> Collected data entries
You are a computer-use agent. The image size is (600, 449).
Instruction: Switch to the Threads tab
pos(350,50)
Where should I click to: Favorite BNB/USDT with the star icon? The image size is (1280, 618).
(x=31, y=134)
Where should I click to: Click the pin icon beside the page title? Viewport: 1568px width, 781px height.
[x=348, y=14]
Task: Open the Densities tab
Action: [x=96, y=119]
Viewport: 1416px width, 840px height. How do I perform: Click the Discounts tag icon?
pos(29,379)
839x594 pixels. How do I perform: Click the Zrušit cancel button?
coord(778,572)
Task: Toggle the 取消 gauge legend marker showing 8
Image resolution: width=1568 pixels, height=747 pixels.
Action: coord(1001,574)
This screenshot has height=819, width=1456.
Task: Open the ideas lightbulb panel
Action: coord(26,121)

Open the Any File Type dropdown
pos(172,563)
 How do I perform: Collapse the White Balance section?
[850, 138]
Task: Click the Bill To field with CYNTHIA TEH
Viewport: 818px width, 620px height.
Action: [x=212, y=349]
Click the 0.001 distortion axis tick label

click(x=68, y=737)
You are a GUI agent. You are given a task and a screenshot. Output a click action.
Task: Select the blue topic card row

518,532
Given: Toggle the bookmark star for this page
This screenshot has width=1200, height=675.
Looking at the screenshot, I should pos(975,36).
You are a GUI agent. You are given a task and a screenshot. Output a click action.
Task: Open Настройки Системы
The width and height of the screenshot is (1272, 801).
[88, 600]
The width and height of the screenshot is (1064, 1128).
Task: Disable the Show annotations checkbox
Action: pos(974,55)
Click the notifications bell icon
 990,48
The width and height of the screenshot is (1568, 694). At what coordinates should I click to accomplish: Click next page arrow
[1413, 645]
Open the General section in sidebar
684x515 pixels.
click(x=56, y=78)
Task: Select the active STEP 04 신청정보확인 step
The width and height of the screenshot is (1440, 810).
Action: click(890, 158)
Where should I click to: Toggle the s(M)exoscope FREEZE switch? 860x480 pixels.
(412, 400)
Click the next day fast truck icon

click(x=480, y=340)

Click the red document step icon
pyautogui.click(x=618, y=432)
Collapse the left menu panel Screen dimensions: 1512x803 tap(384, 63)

> Set task
Swap every occurrence of "Viewport" in the material above for "Window", and leave everything else unchanged.

> Right answer
You are a computer-use agent. The image size is (600, 449).
Instruction: Switch to the Threads tab
pos(350,50)
Where should I click to: Favorite BNB/USDT with the star icon? The image size is (1280, 618).
(x=31, y=134)
Where should I click to: Click the pin icon beside the page title? Window: 1568px width, 781px height.
[x=348, y=14]
Task: Open the Densities tab
Action: [x=96, y=119]
Window: 1416px width, 840px height. How do I perform: Click the Discounts tag icon?
pos(29,379)
839x594 pixels. How do I perform: Click the Zrušit cancel button?
coord(778,572)
Task: Toggle the 取消 gauge legend marker showing 8
Image resolution: width=1568 pixels, height=747 pixels.
Action: coord(1001,574)
This screenshot has height=819, width=1456.
Task: Open the ideas lightbulb panel
Action: coord(26,121)

Open the Any File Type dropdown
pos(172,563)
 How do I perform: Collapse the White Balance section?
[850, 138]
Task: Click the Bill To field with CYNTHIA TEH
Window: 818px width, 620px height.
Action: [x=212, y=349]
Click the 0.001 distortion axis tick label

click(x=68, y=737)
You are a GUI agent. You are given a task and a screenshot. Output a click action.
Task: Select the blue topic card row

518,532
Given: Toggle the bookmark star for this page
This screenshot has width=1200, height=675.
Looking at the screenshot, I should pos(975,36).
You are a GUI agent. You are given a task and a screenshot. Output a click action.
Task: Open Настройки Системы
The width and height of the screenshot is (1272, 801).
[88, 600]
The width and height of the screenshot is (1064, 1128).
Task: Disable the Show annotations checkbox
Action: pos(974,55)
Click the notifications bell icon
 990,48
The width and height of the screenshot is (1568, 694). At what coordinates should I click to accomplish: Click next page arrow
[1413, 645]
Open the General section in sidebar
684x515 pixels.
click(x=56, y=78)
Task: Select the active STEP 04 신청정보확인 step
The width and height of the screenshot is (1440, 810).
Action: click(890, 158)
Where should I click to: Toggle the s(M)exoscope FREEZE switch? 860x480 pixels.
(412, 400)
Click the next day fast truck icon

click(x=480, y=340)

Click the red document step icon
pyautogui.click(x=618, y=432)
Collapse the left menu panel Screen dimensions: 1512x803 tap(384, 63)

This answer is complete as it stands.